**What is needed**
Match the string "Google" against each line below, and copy every line that matches.

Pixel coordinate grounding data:
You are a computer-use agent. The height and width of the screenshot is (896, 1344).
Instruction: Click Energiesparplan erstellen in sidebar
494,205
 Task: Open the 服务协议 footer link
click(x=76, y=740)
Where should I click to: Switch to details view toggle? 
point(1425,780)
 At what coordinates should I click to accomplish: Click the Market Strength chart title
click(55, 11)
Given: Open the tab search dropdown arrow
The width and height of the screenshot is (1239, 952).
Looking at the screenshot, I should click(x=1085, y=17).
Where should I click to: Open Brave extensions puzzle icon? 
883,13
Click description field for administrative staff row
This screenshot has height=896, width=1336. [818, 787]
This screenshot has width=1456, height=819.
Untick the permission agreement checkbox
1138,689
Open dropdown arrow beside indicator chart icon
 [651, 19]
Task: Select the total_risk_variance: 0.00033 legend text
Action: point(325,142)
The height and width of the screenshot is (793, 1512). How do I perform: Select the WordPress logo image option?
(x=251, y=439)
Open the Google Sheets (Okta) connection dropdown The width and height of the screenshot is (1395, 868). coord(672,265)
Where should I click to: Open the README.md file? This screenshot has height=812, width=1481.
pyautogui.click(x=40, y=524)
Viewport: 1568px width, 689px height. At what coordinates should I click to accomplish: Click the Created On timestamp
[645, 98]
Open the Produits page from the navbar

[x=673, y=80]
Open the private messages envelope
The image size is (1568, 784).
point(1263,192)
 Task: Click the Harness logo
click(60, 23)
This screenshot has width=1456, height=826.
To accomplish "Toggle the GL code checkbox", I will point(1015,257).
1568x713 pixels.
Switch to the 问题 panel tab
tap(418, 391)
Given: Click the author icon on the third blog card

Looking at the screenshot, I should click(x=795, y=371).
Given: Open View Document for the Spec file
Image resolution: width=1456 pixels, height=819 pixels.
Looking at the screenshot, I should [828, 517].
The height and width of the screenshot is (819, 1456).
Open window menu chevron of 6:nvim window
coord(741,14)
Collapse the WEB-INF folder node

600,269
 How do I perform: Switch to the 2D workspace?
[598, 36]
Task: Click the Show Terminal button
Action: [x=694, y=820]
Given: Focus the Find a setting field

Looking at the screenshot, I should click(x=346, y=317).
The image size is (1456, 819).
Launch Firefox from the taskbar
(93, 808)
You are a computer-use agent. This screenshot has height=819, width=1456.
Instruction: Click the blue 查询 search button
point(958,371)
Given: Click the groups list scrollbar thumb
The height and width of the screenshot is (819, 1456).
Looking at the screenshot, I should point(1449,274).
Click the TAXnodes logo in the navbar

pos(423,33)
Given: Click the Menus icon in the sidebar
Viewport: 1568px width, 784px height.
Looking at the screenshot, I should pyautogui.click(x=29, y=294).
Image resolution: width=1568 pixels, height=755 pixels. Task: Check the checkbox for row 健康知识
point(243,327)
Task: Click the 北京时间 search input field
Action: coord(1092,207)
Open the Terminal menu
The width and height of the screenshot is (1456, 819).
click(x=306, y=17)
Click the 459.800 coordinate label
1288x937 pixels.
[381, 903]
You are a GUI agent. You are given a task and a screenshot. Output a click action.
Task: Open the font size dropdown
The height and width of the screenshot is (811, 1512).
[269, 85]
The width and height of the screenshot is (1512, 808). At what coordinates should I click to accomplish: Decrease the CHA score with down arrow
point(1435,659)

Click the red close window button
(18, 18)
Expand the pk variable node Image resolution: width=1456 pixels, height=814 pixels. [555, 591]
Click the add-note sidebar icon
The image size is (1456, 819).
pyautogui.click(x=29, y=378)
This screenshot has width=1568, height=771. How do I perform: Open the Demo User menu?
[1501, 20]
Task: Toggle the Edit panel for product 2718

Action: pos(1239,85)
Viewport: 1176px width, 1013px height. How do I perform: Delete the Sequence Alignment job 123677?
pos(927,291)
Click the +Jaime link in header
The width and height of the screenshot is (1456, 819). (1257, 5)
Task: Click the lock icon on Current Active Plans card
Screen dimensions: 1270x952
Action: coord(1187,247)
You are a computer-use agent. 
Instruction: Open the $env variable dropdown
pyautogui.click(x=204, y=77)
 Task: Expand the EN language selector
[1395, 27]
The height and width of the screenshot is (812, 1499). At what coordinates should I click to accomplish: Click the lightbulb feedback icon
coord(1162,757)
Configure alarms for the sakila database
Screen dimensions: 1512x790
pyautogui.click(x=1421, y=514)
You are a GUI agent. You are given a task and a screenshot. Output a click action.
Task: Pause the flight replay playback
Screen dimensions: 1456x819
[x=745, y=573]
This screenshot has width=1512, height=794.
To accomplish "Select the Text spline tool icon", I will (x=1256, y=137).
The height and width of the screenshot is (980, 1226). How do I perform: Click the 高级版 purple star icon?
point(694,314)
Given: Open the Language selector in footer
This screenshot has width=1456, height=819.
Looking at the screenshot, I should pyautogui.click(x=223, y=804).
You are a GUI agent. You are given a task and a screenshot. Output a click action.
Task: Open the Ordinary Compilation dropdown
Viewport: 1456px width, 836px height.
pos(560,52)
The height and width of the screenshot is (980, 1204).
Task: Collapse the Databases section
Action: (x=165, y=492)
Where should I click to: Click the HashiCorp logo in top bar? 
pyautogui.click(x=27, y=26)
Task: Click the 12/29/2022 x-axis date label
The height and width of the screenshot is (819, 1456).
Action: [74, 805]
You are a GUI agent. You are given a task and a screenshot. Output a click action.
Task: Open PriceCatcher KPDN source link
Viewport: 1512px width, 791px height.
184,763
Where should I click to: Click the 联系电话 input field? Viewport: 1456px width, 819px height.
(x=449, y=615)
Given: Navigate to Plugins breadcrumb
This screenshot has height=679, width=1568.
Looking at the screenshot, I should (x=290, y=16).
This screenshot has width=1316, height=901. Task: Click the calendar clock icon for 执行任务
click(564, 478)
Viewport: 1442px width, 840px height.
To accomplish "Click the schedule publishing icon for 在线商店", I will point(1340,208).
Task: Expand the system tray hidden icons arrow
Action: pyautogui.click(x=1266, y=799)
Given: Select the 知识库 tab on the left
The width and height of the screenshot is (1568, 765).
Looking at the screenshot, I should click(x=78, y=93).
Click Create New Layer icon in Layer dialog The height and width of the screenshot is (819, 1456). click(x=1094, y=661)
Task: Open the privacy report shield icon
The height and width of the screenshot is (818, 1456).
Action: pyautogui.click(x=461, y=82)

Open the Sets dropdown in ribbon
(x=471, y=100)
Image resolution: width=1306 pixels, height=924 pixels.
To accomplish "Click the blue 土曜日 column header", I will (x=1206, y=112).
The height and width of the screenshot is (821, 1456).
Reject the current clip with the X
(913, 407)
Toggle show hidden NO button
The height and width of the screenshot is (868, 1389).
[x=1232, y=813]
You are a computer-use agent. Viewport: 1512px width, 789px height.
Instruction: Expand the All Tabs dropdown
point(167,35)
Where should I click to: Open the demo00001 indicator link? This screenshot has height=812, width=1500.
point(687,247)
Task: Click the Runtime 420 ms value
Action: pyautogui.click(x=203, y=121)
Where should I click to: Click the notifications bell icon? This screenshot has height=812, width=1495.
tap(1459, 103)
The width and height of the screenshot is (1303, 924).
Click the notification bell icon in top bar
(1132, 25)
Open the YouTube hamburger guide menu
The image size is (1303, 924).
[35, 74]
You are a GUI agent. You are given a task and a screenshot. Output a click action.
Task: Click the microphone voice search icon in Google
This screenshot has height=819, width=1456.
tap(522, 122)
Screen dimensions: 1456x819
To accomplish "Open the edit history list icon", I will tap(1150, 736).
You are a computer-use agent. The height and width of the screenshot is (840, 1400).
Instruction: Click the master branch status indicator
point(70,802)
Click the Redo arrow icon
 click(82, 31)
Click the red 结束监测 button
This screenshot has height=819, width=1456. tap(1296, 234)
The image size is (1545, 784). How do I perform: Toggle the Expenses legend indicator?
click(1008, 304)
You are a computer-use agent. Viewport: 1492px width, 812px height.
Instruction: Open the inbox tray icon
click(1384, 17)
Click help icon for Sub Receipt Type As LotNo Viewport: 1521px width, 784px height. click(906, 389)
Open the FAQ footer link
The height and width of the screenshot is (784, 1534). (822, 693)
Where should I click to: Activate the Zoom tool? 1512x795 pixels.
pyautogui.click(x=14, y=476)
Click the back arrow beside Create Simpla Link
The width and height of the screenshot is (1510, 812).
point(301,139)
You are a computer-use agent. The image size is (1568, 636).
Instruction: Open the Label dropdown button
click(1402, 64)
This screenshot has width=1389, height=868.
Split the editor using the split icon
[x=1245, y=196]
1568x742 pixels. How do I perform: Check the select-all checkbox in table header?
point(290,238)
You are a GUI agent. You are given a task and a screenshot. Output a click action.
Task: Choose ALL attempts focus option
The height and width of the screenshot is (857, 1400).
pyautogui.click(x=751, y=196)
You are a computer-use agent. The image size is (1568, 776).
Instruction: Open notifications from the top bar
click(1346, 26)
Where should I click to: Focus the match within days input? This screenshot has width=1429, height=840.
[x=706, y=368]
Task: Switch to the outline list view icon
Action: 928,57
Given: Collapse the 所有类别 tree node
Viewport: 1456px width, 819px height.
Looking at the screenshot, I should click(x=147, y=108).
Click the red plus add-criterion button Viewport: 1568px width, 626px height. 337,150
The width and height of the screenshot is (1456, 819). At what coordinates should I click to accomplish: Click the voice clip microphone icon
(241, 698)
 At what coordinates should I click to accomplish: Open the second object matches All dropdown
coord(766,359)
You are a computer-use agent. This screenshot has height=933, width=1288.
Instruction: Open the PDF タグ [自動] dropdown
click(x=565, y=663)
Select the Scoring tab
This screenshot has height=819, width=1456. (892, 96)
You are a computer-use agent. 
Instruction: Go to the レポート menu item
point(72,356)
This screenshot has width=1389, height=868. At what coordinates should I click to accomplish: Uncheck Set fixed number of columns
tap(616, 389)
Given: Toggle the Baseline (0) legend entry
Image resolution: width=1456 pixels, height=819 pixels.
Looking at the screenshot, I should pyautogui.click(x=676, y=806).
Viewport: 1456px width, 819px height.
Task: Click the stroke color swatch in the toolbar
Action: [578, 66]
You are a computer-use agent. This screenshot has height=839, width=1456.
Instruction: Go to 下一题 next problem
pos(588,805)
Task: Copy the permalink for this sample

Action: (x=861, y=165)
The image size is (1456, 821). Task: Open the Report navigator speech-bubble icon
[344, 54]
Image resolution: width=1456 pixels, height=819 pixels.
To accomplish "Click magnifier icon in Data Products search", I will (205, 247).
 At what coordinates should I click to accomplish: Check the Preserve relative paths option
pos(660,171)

**Finished exercise**
Open the Google Sheets (Okta) connection dropdown The width and height of the screenshot is (1395, 868). coord(672,265)
Task: Click the microphone voice search icon in Google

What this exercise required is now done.